Crikey I do a 31 hour flight to visit my son but have never stayed longer than 3 /4 weeks I m sure I d drive them mad if I stayed for 2 months (and them me)
Stop comparing your two children’s lives, love the little stubborn moody one as much or more that the sweet as apple pie one Stop being critical or comparing the in-laws and stop analysing and diagnosing
You shouldn’t even be knowing they haven’t shared a bed for 2/3 years NOT your business at all

Luckygirl Tue 16-Feb-21 09:16:20

This poor child! - BPD at the age of 10!!

She is just a child who is living in the midst of a broken family and trying to make sense of it all and plough her way through it all as best she can. She is in survival mode, but does not have the emotional tools to deal with it all.

She needs her grandparents to be a stable and loving rock for her to cling to.

Galaxy Tue 16-Feb-21 09:09:15

Poor poor child. I find people talking about children like this just so unpleasant.

eazybee Tue 16-Feb-21 09:08:33

Has it not occurred to you that the presence of grandparents for two months will impact on family dynamics? What you are commenting on so freely is based purely on your observations, flavoured by a dislike for your son-in-law, and to try and label your granddaughter with a 'condition' is dangerous.
Be prepared to offer help if asked, and keep in touch informally, but comparisons with your son's family are not helpful.

M0nica Tue 16-Feb-21 09:02:23

I think it US aggie.
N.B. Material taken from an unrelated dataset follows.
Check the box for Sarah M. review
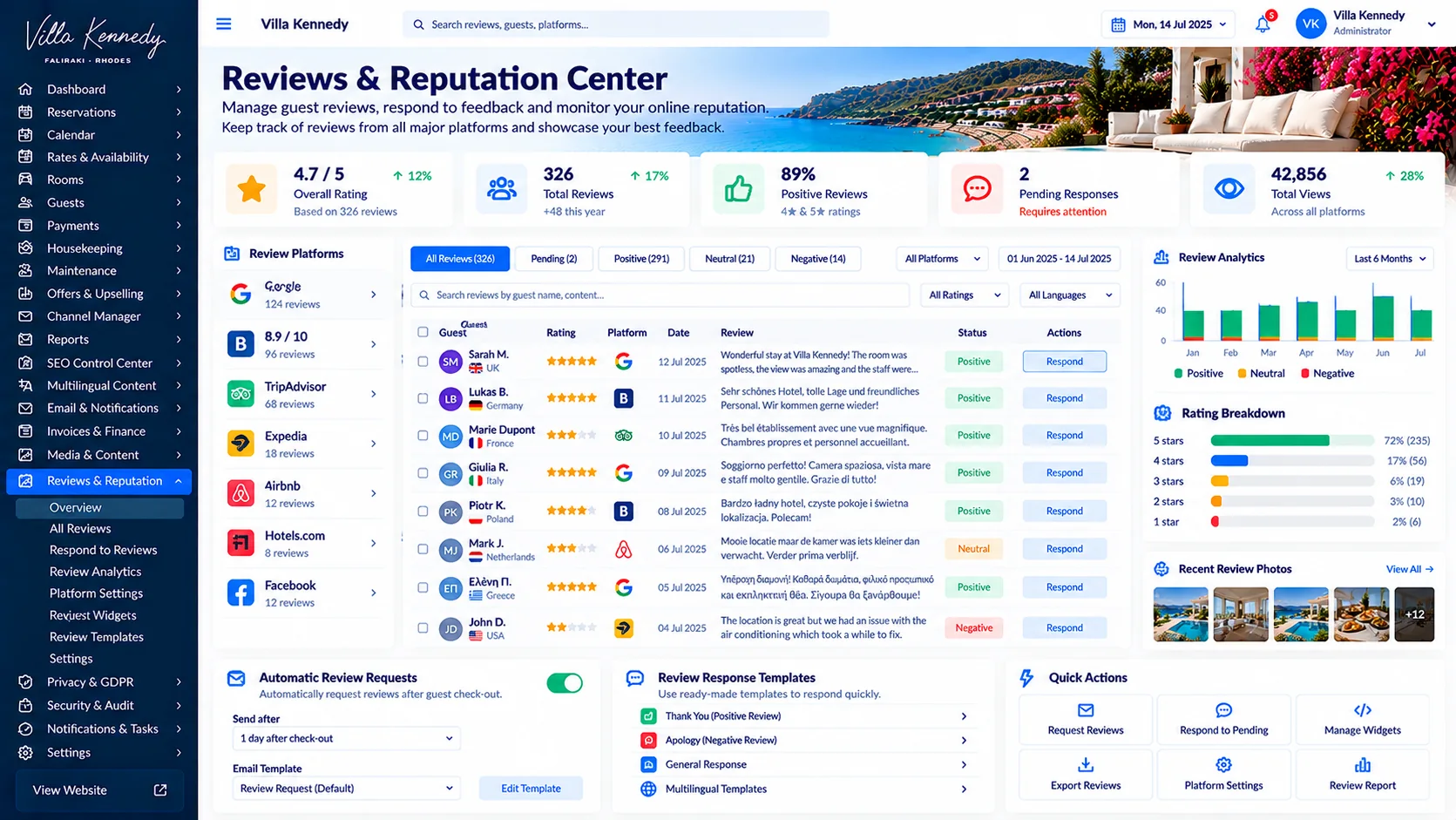pyautogui.click(x=423, y=362)
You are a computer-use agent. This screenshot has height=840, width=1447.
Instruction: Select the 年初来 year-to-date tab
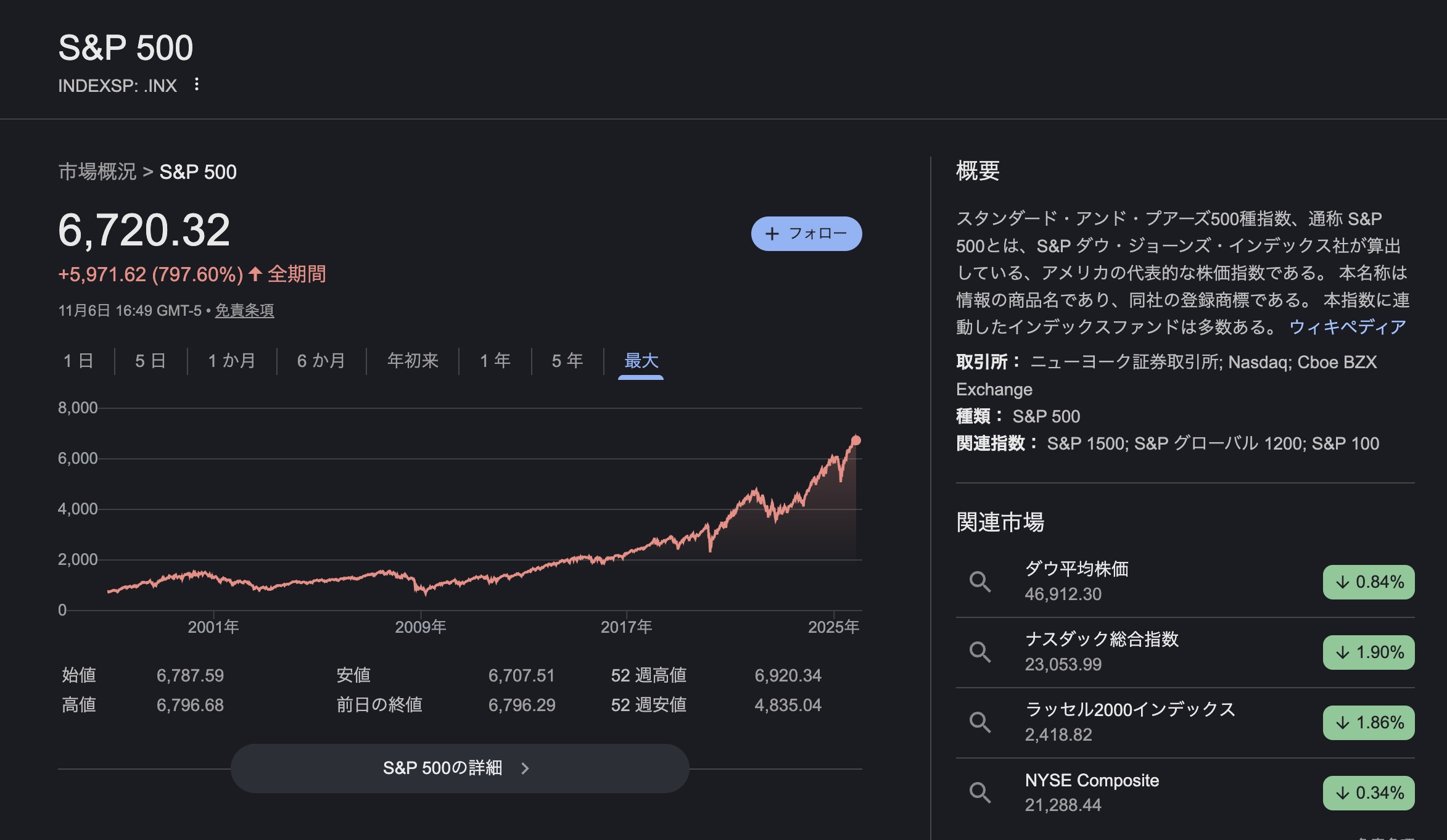click(x=413, y=361)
I do agree that to stay for 2 months is a long time, but do understand the problems when there is a long airflight and it is expensive.

Next time, why not make the stay shorter but start Zooming the family every week, or even just the grandchildren, then you could read to them and do some of the things you do when you stay. You may not be able to cuddle them, but you can use any special names you have for them, talk to them as you do when you are there, read books to them, even play board games. There is so much you can do, just to make them feel loved and missed.
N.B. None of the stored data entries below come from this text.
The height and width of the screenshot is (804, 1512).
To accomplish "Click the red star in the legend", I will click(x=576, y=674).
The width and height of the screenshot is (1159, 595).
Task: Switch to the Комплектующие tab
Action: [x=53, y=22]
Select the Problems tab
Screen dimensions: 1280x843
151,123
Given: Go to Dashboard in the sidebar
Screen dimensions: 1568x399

aggie Tue 16-Feb-21 08:39:59

If my parents visited me for 2 months I would have been throwing things !
Where is this ? Here I can’t visit my son in the next street ?

sodapop Tue 16-Feb-21 08:39:33

A forum like this is not the place to be asking for medical diagnoses OldGrandad as others have said children should not be given labels especially by unqualified people.
Your post is very critical of the family in comparison to your son's family. Look to yourself first before criticising others.
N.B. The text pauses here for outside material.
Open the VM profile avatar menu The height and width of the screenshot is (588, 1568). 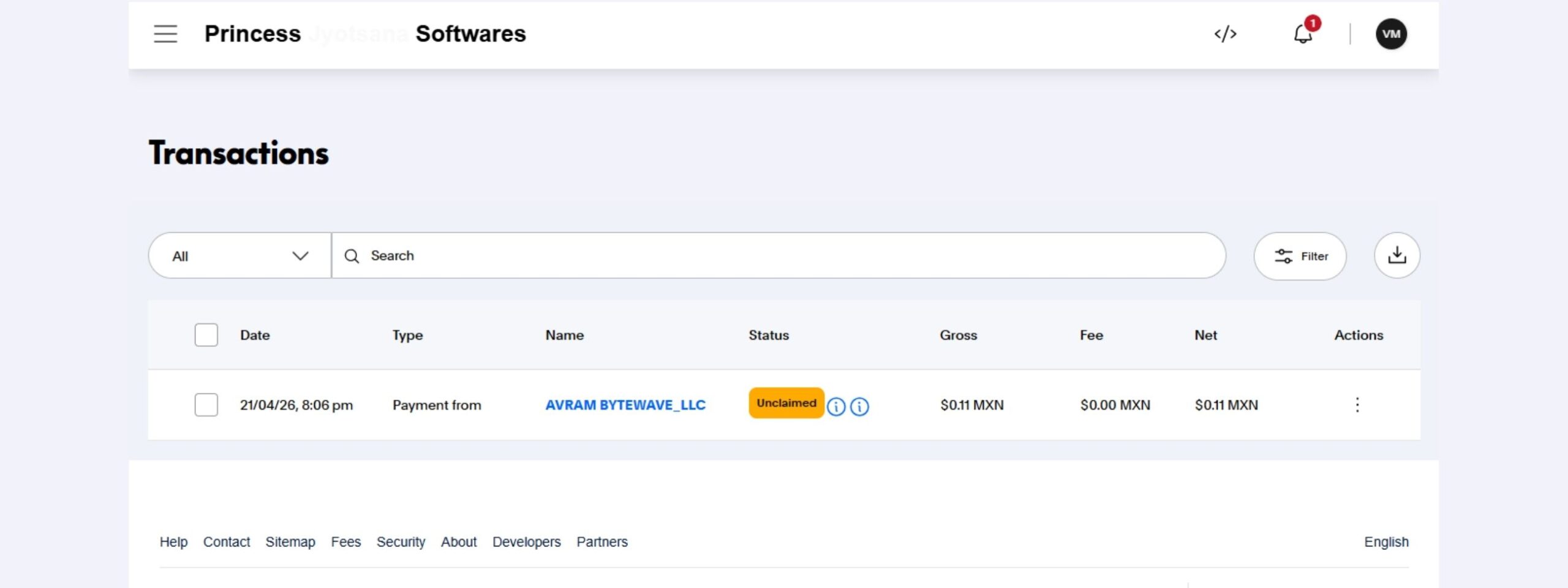pyautogui.click(x=1391, y=34)

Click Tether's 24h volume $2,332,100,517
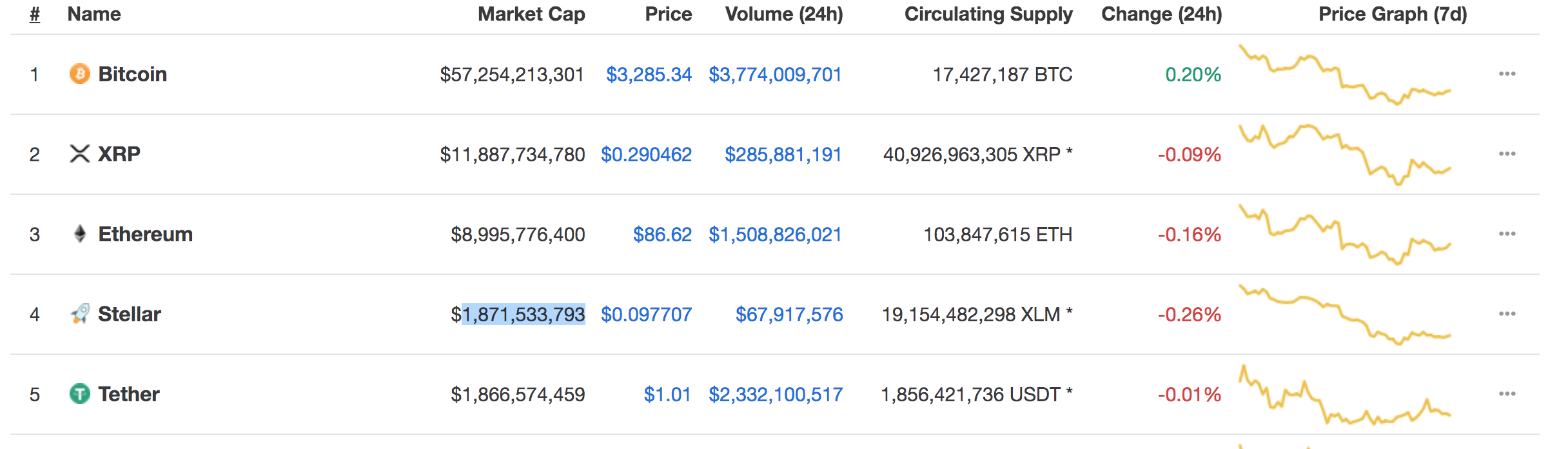point(776,394)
V3ra Tue 16-Feb-21 08:30:05

I agree. Once a week sounds quite formal and that could be counterproductive.
Think of it as being a bit more spontaneous, along the lines of an "I saw this and thought of you" moment.
Build your own relationship with your grandchildren rather than just through their parents. You say they would come to you for a cuddle while you were there, so they're obviously fond of you.
You are lovely grandparents to care about these two and want to help them.

M0nica Tue 16-Feb-21 07:26:41

Yes, we'll up the communication keeping in touch occasions. Maybe once a week would be fine.

I find this comment interesting. You seem to be approaching keeping contact your grandchildren in a very impersonal way. Get emotionally involved with your grandchildren, respond to their need, they might want to email you or whatsapp you several times a day, one day, only, once another time constantly, then not for several days. Send them links to funny things, to subjects that interest them. Find out what their need is, and then respond to it emotionally and physically.

BlueBelle Tue 16-Feb-21 07:19:32

Oh dear massive mistake to compare families everyone’s happiness is different
Comparing a ‘sweet as a pie granddaughter’ to a ‘sulky disobedient, bossy, cheeky, daydreamer’ makes me feel VERY uncomfortable and wanting to give the second one a big old cuddle

paddyanne Tue 16-Feb-21 00:33:02

You should never compare ,families like everything else come in all varieties ,whose judgement was it that he smacked his son too hard?
My cup throwing friends had an arguement that resulted in adoor having ahole punched in it ...her answer was its a door ,he would never punch her or her kids.They've been married nearly 40 years ...happily .Give or take the odd cup

Hetty58 Tue 16-Feb-21 00:20:26

(By way of explanation, my parents always thought my husband was very quiet and aloof. He wasn't. He just didn't like them.)